Monday, November 24, 2008

Time convertor

How easy to convert a pacific std time to your local time? What if you need to deal with the london time too. Adding the 'day light saving' factor will increase the fun in the conversion.

I wish we have a simple plugin (mainly attached to the email client), that would scan through the document and highlight timestamp in different time zones.

Monday, November 17, 2008

Color synchronizer


Opposite to our house is quite an interesting house. It is occupied by five mallu girls. Quite a time pass to watch them together on their terrace or strolling in the front yard with their mobile and occasionally meeting in the streets.




Apart from the mundane task of watching these college girls, I made another observation. Their dress. Not only when they are wearing, but also when they are dried up in the cloth line. The dress colors are similar on most of the days. Indicating that the girls have been wearing same color on the previous day or so. It is as thou they decide earlier on what to wear. Or it could be subconsciously the roommates synced up in some ways and picked the dress with same color shade. I would equate this concept to "menstrual cycle synchronization" when girls stay together.




Whatever it is, definitely worth doing a research on this topic. If anyone is on it, I can volunteer to provide vital data for the project.





Wednesday, November 12, 2008

yErTram

yErTram is a method/tool for retrieving water from well. While writing the post "Chain of thoughts", I googled for this word and failed to find a description. Even a picture was not available. So, I asked my art master to help with providing a sketch.

A huge stone path is placed upon the center of the well. It would form a narrow path for a person to walk over the well. At one side of the path is a fulcrum setup which holds a hefty wooden beam. The extreme end of the beam is tied with rocks for balancing purpose. The other end is connected to a stick with a bucket. The stick and the bucket go into the well for collecting water. The person has to hold the empty bucket, keep pulling down the stick so that the wooden beam comes down towards the well. Once the bucket reaches the water level, the bucket is filled with water and the stick is drawn upwards. During this process, the person would have to walk from the outer edge of the well towards the center (walk on the stone path) and walk back after collecting the water.


Monday, November 10, 2008

The slow child

When an animal gives birth to smaller ones, immediatly the junior would move, spot the mom and starts sucking milk. In few days, the puppies or other offspring would run around, understand the world around, pick a fight with its sibling, try to chew anything that is available. What a fast track life.

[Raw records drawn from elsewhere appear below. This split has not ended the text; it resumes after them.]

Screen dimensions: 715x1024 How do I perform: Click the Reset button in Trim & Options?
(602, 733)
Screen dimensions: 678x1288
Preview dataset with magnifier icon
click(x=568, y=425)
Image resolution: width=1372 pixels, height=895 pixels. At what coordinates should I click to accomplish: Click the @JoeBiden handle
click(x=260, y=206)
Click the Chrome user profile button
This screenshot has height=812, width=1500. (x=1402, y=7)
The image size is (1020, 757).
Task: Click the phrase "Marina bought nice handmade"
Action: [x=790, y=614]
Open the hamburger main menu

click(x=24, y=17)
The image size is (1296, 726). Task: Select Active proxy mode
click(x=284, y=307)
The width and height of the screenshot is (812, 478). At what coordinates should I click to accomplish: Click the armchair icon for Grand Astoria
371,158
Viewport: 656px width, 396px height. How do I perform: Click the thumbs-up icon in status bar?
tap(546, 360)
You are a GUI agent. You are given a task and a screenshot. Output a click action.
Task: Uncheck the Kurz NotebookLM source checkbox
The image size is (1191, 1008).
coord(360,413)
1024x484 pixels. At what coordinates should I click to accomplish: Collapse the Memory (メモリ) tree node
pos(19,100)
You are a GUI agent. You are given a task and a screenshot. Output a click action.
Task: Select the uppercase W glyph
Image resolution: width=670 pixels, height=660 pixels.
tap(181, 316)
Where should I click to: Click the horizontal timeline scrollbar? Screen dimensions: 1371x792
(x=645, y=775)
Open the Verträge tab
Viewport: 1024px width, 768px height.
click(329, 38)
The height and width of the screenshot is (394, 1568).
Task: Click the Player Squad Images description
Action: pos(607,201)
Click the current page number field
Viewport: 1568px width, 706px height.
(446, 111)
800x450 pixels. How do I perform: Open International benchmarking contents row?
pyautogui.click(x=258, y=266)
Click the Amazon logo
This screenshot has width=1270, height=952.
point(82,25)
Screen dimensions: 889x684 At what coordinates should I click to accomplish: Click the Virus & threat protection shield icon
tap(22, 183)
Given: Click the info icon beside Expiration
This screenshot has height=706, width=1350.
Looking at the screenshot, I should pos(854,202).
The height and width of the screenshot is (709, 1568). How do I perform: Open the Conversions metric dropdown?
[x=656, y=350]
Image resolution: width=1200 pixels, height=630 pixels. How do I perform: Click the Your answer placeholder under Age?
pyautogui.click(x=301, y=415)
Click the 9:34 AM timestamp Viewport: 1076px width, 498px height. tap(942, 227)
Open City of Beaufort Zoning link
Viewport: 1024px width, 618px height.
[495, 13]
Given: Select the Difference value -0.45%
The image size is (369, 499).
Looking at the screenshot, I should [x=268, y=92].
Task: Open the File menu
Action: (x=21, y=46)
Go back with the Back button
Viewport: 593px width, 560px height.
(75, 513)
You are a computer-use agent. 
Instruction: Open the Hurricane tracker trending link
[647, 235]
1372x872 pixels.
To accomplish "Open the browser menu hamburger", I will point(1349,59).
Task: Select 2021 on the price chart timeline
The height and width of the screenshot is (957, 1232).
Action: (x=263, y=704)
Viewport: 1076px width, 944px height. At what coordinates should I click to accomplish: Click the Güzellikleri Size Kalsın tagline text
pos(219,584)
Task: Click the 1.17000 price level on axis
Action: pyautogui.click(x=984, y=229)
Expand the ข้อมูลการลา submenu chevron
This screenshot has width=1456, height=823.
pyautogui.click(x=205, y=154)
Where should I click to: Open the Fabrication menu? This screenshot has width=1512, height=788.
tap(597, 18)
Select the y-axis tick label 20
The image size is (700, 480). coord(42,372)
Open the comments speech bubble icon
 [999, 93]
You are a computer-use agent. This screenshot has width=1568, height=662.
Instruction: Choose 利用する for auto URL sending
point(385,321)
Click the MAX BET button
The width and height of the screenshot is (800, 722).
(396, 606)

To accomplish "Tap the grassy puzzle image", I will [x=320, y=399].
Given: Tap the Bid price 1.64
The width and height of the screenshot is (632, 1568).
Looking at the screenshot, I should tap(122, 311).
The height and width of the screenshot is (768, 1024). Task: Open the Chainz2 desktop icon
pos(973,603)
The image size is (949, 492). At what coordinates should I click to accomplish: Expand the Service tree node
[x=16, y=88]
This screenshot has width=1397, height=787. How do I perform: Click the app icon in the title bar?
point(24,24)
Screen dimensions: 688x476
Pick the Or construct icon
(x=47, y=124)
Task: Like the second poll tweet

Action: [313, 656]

Compared to that human child is very slow. After three months of looking after it, we are very happy to hear some noise out of it. With few more months, it starts pushing itself around - making us immense proud. Another six month to stand, try to walk, play with words. Would have to wait for four to five years to reliably be on its own and cross the mid-teen to be productive and able to lead a life.
This difference between animal growth and human always puzzled me. Reading Bill Bryson's book clarified the doubt. Giving a passage from his book:

Bipedalism is a demanding and risky strategy. It means refashioning the pelvis into a full load-bearing instrument. To preserve the required strength, the birth canal in the female must be comparatively narrow. This has two very significant immediate consequences and one longer-term one. First, it means a lot of pain for any birthing mother and a greatly increased danger of fatality to mother and baby both. Moreover, to get the baby's head through such a tight space it must be born while its brain is still small - and while the baby, therefore, is still helpless. This means long-term infant care, which in turn implies solid male-female bonding.

May be the smaller brain allow us to learn the stuff after birth. Wheareas animals comes with almost pre-moulded brain and the scope for them to learn is limited. So, our hardwork in terms of taking risk and going thru immense trouble paid off well.

Saturday, November 08, 2008

A Short History of Nearly Everything



As the title says, almost all corners of Science is touched upon. Right from the formation of universe, rocks, volcanoes of the earth, ancient creatures, DNA structures, and more are discussed in a laymanistic simplicity. The flow of these topics are also wonderful. Had thrown lots of light upon life of the Scientists who worked in different eras. Amazing to peek into their personal life too, like who the 19th century chemist foolishly inhaled poisones gases, the enemity between different researchers etc.
A very good read for anyone curious to know our origin, stuff we are made up of, where we are and other Scientific inquiries. The book is by Bill Bryson.

Saturday, November 01, 2008

Ellu juice

While being in a village, thought of having a cool drink. While checking the availability, I was puzzled by the menu item 'ellu juice'. There was a language barrier too, and the server couldn't explain more than that ('ellu juice' is something made out of 'ellu'). Out of curiosity, I asked for the same. What I got is sesame milk juice! Never had or heard about this before. It was quite tasty.